In short, the approach to showing art at the first incarnation of Ferus was anarchic. “It wasn't intended to be a fuck you,” Kienholz said. “It was … an alternative route. And it wasn't cooperative.… It was Walter's and mine. It was a place where other things could be tried.… The community response, with the exception of a very few special people, was either ridicule or laughter or the classic ‘My kid could do that.'”
13

Ferus did not prove to be a magnet for art collectors, but the actor Vincent Price bought one of Kienholz's paintings for $100. Kienholz took the check to Barney, proprietor of the nearby bar Barney's Beanery, who hesitated, unsure whether the check would clear. Price didn't buy anything else from Ferus until 1964, when, as a spokesperson for Sears, Roebuck and Co.'s department of fine art, he bought about twenty folksy paintings by Streeter Blair.

The Tail-o-the-Pup, a La Cienega hot dog stand constructed in the shape of a hot dog, was a regular lunch stop for Kienholz and Hopps. One afternoon in 1956, they had drawn up their contract on a paper wrapper: “We will be partners in art for five years.” After the first year, Kienholz wanted out.

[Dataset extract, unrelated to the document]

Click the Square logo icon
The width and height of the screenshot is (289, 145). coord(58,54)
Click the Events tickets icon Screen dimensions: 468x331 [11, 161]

“I very quickly realized that I couldn't do a gallery thing because I can't remember faces and names. People would come in and they'd say, ‘Hi.' I'd say, ‘Hi.' They'd say, ‘How are you?' I'd say, ‘Fine.' They'd say, ‘What's the matter?' I'd say, ‘Nothing.' They'd say, ‘Well, do you know who we are?' I'd say, ‘No.' They'd say, ‘We bought the “something-something” yesterday.' I'd say, ‘Oh shit, yeah, I'm sorry.'”

Kienholz added, “But that just turns people off like hell.”
14

According to Kienholz, he sold his share of Ferus to Hopps for $1,500, then lugged all manner of cast-offs and supplies up the seventy-two steps to his house. He built a studio in his overgrown backyard to concentrate on his own art, which had grown in complexity and scale to include parts of mannequins and bits of furniture. Mary quit her job to take care of their two toddlers, Noah and Jenney.

It soon became apparent that Hopps was incapable of sitting in an art gallery day in and day out. His strength was talking to artists in their studios and spotting talent. Shirley contributed her free time and some of her paycheck from the University of California–Riverside, where she was then teaching art history, but it was clear that he needed a new partner.